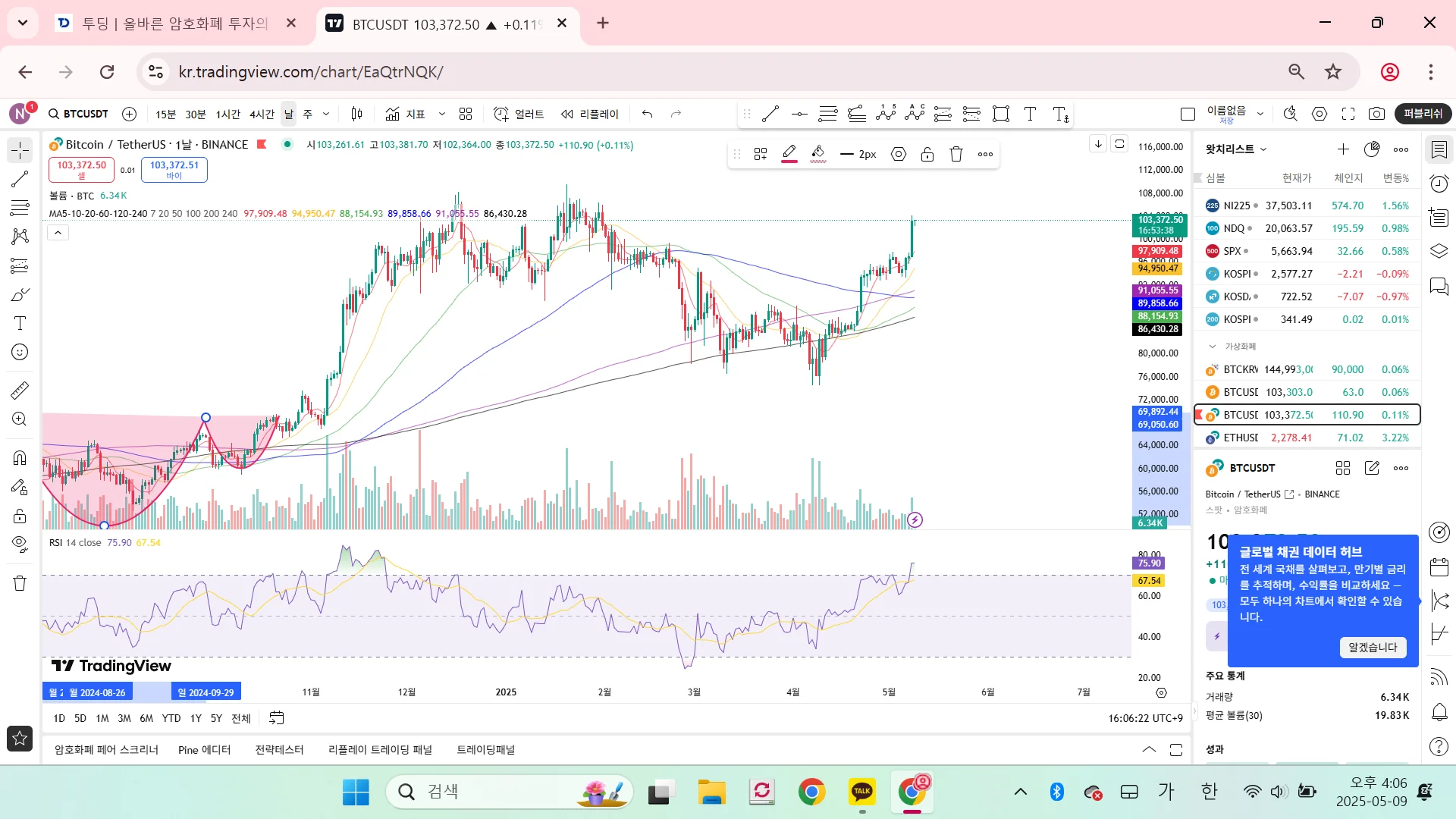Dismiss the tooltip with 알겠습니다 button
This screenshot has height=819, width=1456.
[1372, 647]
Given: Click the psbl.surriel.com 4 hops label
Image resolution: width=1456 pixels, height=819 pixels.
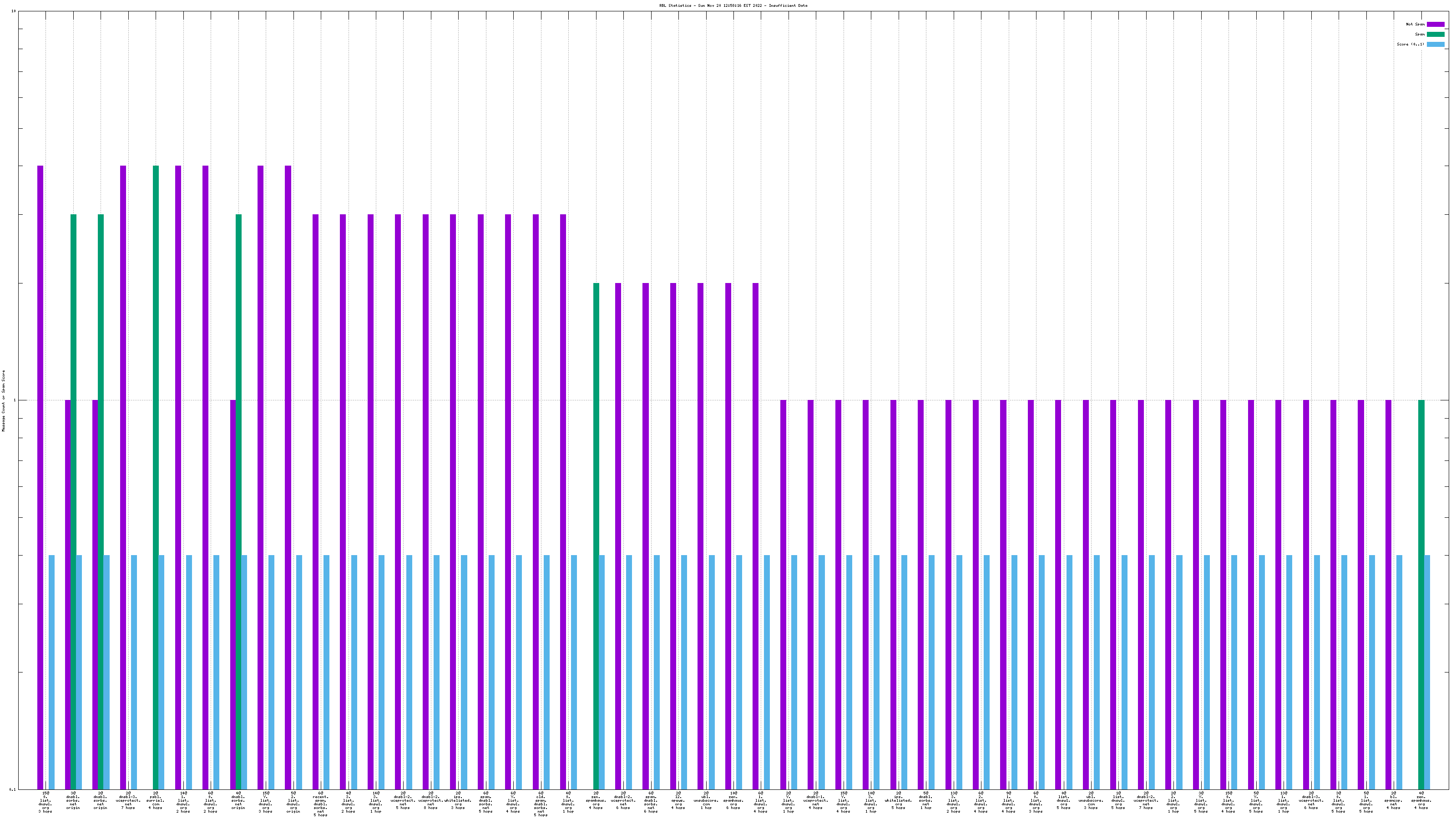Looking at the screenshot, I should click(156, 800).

============================================================

Task brief: Only the lines from the line with "Given: Click the" to the end of the records should be repeated, exactly and without pictures.

Solution to this task:
Given: Click the psbl.surriel.com 4 hops label
Image resolution: width=1456 pixels, height=819 pixels.
Looking at the screenshot, I should click(156, 800).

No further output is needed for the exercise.